Acquisto dei fattori produttivi pluriennali
I fattori produttivi pluriennali sono quei fattori che cedono la loro utilità per più anni, concorrono alla produzione di più anni e concorrono a generare ricavi per più anni. Esempio: terreni, fabbricati, automezzi… L’acquisizione è uguale a quella dei fattori correnti dal punto di vista dei flussi fisico-tecnici, economico e finanziario. Quando si acquista l’azienda entra in contatto con i fornitori, con aziende che producono macchinari e altri fattori produttivi pluriennali.
Flusso fisico-tecnico
Incremento delle disponibilità di un fattore.
Flusso economico-reddituale
Da luogo ad un costo, diverso da quello corrente, poiché avremo un costo pluriennale. Quando pago il fornitore avrò uscita di banca. Nell’analisi che possiamo sviluppare dei fattori produttivi pluriennali è opportuno innanzitutto mettere in evidenza alcune caratteristiche distintive, uso durevole cioè che partecipano a più cicli. L’uscita monetaria verrà recuperata attraverso le entrate generate dalla vendita dei prodotti a cui il fattore produttivo ha concorso. Il recupero non sarà istantaneo, ma graduale nel tempo, ha un impiego a medio lungo termine, cioè che tornerà in forma liquida nel medio lungo termine.
Queste immobilizzazioni determinano un certo grado di rigidità della struttura produttiva, poiché se il recupero monetario avviene in più anni significa che l’azienda con l’acquisto di un immobile si vincola all’utilizzo di quello fin quando non viene recuperato monetariamente. Rigidità della struttura patrimoniale dell’azienda.
Classificazione
Immobilizzazioni materiali (sono dotate di una tangibilità, come ad esempio un terreno, automezzo) o immateriali, a sua volta si divide in beni immateriali (diritti giuridici spettanti all’azienda tutelati per legge, marchi) o oneri pluriennali (utilità per più esercizi, software).
Due cicli fondamentali
- Processo di acquisizione:
- Definizione del fabbisogno del fattore
- Scelta della modalità di acquisizione
- Processo di utilizzo:
- Deperimento fisico-tecnico ed obsolescenza
- Manutenzioni
- Ammortamento
- Dismissioni e rinnovi
Prima di andare a scegliere la modalità di acquisizione l’azienda deve valutare degli aspetti che condizionano inevitabilmente l’investimento dei fattori produttivi. Devo considerare in prima battuta la capacità produttiva del fattore, essa mi indica il volume di produzione che un fattore è in grado di sviluppare. Può essere espressa in giorni, mesi, anni, ore, quanti prodotti quell’impianto riesce a produrre in un’ora.

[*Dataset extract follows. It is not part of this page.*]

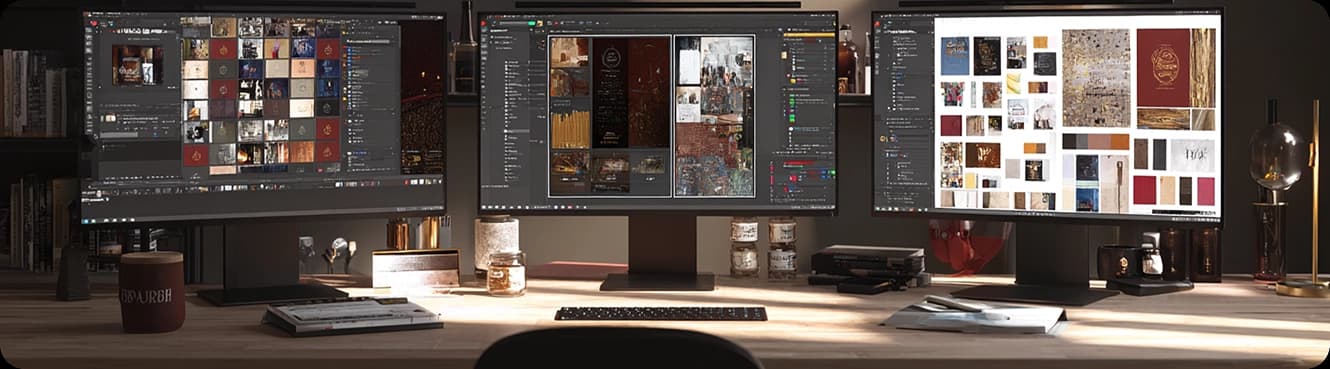
Task: Expand the yellow highlighted header in middle monitor's right panel
Action: 809,36
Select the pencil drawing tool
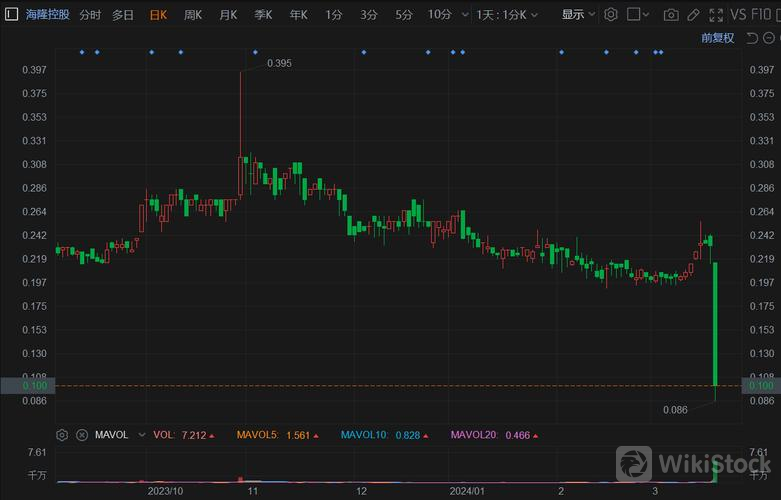Viewport: 781px width, 500px height. pos(693,15)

Quando si compiono delle valutazioni in merito alla capacità produttiva di un fattore è necessario tenere sempre conto del concetto di ordine combinatorio, rappresenta il modo di combinazione tra i diversi fattori produttivi, quindi è necessario tener conto del legame combinatorio con gli altri fattori della produzione, se essi non fossero coordinati influirebbero sull’equilibrio economico dell’azienda. La capacità produttiva di un impianto influenza quella di tutta l’azienda, ad esempio se produce 50 invece di 100 avrà bisogno di meno materie prime, meno spazio nel magazzino.
Specializzazione produttiva
Si realizza quando un fattore può essere identificato in un'unica soluzione, un impianto specializzato dal punto di vista produttivo è dedicato alla realizzazione di un unico tipo di produzione.